(Text passage)
____________

Lately I’ve been nostalgic for the books I read in my youth. I don’t know why, but I can’t get them out of my mind. Are you ever jealous of someone who is reading one of your beloved novels for the very first time? They’re just stepping into the world of authors like Lorrie Moore or Jamaica Kincaid or characters like Thomas Cromwell or Harry Potter. Oh, to enter the wizarding world anew! If you’ve never had that feeling, my guess is you aren’t a serious reader. You probably didn’t find that book when you were younger, the book that sweeps you away and leaves you losing hours in the comforting hush of libraries, digging through musty used bookstores, piling up books in every nook and cranny of your house, sniffing a brand-new book like it’s a drug.
I think that may be what it’s about. I’m reminiscing about what it was like to discover the world of literature. It really is a world. It’s a whole other world you have no idea is out there until you find yourself in the midst of it. And then your brain’s soft explosion leaves you changed forever. There is always another place you can go to even when you are stuck in bed with a fever or frustrated with the way of the world or really just hating life. You realize that as long as you have these places in your mind, you are safe.

____________

(Records provided)

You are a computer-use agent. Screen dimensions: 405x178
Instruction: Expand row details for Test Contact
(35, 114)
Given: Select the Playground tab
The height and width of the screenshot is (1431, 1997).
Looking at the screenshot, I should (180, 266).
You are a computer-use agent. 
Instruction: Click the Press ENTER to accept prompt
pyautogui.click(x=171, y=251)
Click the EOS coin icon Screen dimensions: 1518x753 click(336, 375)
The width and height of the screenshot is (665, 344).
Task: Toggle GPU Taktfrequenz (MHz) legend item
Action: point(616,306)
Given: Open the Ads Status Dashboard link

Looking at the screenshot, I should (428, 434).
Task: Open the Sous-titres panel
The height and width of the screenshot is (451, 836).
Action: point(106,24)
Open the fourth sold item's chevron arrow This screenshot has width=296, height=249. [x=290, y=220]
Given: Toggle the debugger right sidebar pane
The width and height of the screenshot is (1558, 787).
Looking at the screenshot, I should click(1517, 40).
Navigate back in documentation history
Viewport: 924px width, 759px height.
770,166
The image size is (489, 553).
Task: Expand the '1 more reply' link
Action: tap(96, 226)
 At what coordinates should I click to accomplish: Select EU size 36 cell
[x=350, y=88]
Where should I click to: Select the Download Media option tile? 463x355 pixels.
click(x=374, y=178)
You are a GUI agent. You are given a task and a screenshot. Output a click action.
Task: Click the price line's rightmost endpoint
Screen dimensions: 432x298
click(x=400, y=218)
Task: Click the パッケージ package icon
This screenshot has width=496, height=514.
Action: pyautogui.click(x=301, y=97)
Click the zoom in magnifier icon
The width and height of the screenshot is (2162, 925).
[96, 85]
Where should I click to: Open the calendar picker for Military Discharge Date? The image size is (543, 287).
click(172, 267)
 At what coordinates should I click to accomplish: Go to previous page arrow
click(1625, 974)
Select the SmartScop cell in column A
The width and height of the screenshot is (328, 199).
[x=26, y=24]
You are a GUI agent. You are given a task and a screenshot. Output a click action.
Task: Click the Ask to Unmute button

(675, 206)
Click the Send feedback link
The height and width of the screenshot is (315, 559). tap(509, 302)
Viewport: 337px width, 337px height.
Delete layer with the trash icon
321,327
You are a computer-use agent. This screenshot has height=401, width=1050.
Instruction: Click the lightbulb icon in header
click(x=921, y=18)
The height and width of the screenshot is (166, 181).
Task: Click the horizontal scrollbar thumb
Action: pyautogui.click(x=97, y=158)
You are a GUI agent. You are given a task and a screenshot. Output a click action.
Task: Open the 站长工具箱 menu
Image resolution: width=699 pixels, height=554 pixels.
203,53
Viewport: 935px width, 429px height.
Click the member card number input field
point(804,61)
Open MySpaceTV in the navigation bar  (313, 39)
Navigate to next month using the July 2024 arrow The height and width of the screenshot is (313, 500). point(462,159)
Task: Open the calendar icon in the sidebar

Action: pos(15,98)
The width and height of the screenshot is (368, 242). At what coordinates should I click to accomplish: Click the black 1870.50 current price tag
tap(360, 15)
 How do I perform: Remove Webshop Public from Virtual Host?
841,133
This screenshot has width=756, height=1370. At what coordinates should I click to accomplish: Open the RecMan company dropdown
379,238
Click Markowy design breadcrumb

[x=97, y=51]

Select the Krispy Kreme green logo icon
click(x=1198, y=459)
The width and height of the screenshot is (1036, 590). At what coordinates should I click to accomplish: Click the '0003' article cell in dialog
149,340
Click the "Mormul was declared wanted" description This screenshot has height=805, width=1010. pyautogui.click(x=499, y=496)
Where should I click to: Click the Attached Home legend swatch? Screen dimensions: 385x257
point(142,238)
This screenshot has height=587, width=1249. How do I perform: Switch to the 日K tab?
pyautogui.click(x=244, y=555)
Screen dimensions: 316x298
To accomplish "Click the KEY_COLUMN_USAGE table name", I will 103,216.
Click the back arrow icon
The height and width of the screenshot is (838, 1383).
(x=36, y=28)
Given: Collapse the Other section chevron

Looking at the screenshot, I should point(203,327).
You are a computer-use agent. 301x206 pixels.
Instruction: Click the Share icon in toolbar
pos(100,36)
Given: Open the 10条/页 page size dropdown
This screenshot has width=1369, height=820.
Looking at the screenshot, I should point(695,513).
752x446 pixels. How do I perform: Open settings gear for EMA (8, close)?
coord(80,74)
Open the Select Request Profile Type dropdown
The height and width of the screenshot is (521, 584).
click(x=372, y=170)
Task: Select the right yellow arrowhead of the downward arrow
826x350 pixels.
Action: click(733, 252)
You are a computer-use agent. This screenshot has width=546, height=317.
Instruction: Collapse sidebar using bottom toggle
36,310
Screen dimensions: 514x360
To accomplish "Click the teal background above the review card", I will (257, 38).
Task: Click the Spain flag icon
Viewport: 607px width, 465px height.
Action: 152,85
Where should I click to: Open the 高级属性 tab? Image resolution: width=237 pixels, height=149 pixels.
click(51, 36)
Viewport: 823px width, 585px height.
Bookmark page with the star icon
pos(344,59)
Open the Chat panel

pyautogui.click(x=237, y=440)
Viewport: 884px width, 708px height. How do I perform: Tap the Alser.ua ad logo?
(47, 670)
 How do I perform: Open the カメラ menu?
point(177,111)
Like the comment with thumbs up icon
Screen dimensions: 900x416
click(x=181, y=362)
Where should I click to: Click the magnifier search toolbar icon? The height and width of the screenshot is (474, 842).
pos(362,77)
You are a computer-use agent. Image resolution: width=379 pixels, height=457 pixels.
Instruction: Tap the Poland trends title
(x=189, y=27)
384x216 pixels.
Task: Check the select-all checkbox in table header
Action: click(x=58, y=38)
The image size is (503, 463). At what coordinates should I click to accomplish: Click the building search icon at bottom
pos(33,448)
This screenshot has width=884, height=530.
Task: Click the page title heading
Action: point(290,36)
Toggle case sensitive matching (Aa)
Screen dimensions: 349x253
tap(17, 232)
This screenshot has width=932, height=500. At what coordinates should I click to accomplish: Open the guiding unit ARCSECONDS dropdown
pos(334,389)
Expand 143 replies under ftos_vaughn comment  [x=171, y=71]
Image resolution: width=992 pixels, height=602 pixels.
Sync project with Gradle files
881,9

____________

(Goal) Can you rewrite the paragraph of the reading-nostalgia text that begins "I think that may be what it’s about" more briefly, keeping its main facts? The records have no connection to the text.

(Result) I'm reminiscing about discovering literature, a whole other world you don't know exists until you're in the midst of it. That discovery changes you forever, and afterward there is always another place to go, even when you're stuck in bed with a fever, frustrated with the world, or hating life. As long as you have these places in your mind, you are safe.